Download the Tor browser to access the negotiation site

  1. First, to create a Tor browser directory on the desktop, the desktop path is collected according to the Integrity Level of the current token.
    • System Privileges: Finds user logon sessions and collects the user profile path.
  2. After that, access the download URL to download additional files.
    • Download URL: http://cdn2546713[.]cdnmegafiles.com/data23072021_1.dat

Upon visiting the Tor site, the victim will be directed to a personalized page featuring their unique details, including the Bitcoin address for ransom payment, a chat section for communication with the perpetrators, and an option to decrypt up to five files free of charge.

The ransomware campaign displays remarkably modest ransom demands, as witnessed by BleepingComputer, often requesting merely a few hundred dollars in exchange for a decryption key.

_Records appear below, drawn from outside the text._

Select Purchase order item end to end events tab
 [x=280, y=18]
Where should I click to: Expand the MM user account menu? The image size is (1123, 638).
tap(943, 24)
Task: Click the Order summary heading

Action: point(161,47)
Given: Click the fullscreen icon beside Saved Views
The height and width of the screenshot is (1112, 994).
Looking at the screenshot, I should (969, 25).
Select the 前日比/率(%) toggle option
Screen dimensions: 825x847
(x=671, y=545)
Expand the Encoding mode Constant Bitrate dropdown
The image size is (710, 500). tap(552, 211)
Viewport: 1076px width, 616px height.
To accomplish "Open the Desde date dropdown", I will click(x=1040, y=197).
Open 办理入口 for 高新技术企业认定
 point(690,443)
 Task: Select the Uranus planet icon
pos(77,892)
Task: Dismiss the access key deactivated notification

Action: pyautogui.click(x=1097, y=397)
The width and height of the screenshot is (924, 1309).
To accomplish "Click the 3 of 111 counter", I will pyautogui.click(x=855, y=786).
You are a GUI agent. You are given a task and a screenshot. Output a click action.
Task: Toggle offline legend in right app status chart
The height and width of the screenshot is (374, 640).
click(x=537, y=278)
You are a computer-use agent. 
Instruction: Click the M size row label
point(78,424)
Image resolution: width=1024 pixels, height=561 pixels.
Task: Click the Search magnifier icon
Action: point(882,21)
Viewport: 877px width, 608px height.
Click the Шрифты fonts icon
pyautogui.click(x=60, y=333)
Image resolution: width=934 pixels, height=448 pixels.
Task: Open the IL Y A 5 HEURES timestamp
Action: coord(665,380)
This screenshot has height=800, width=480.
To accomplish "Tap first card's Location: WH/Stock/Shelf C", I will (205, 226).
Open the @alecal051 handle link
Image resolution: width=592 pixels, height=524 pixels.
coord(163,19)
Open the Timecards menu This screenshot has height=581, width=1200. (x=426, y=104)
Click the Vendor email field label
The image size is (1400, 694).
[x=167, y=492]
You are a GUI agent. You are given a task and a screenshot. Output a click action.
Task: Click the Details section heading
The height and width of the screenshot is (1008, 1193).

At this time, it is unclear if the ransomware has any weaknesses that could allow decryption for free. https://www.nomoreransom.org/en/decryption-tools.html

History of SugarLocker Ransomware

As of January 10, 2022, the latest verified iteration of SugarLocker is version 1.0.6. Versions 1.0.5, 1.0.4, and 1.0.3 have been effectively addressed through supplementary investigative measures. Commencing from version 1.0.4, there has been a progressive augmentation in the count of execution parameters with each successive version update. Additionally, version 1.0.5 incorporated a logging function designed to validate the successful execution of malevolent activities.

Among 112 samples, the statistics for each version are as follows.

Russian Authorities, FACCT Company Collaborate to Apprehend SugarLocker Cybercrime Syndicate Members,

Russian authorities, in collaboration with FACCT Company, have apprehended members of the SugarLocker cybercrime syndicate. Operating under the guise of the legitimate IT firm Shtazi-IT, the group claimed to offer various services, including the development of landing pages, mobile applications, scripts, parsers, and online stores. However, upon investigation, it was revealed that the SugarLocker ransomware (Encoded01) was developed in early 2021 and became active in November of the same year.

In January 2024, three members of the group, including 34-year-old Alexander Ermakov (aliases: blade_runner, GustaveDore, JimJones), were arrested. The raid resulted in the seizure of laptops, mobile phones, and substantial evidence of illicit activities. Ermakov had previously been implicated in cyberattacks targeting Medibank Private, exposing personal data of nearly 10 million Australians. This prompted the Australian government to launch its first offensive against cybercriminals.

The defendants face charges under Article 273 of the Criminal Code of the Russian Federation for the "Creation, use, and dissemination of malicious computer programs," carrying a maximum penalty of 7 years' imprisonment. The ongoing investigation is a collaborative effort between the Russian Ministry of Internal Affairs and FACCT.

As of February 21, 2024, the collaboration has resulted in the dismantling of the SugarLocker ransomware group, as announced in a FACCT press release. The cybercriminals had operated under the guise of a legitimate IT company, offering services for website development and online applications.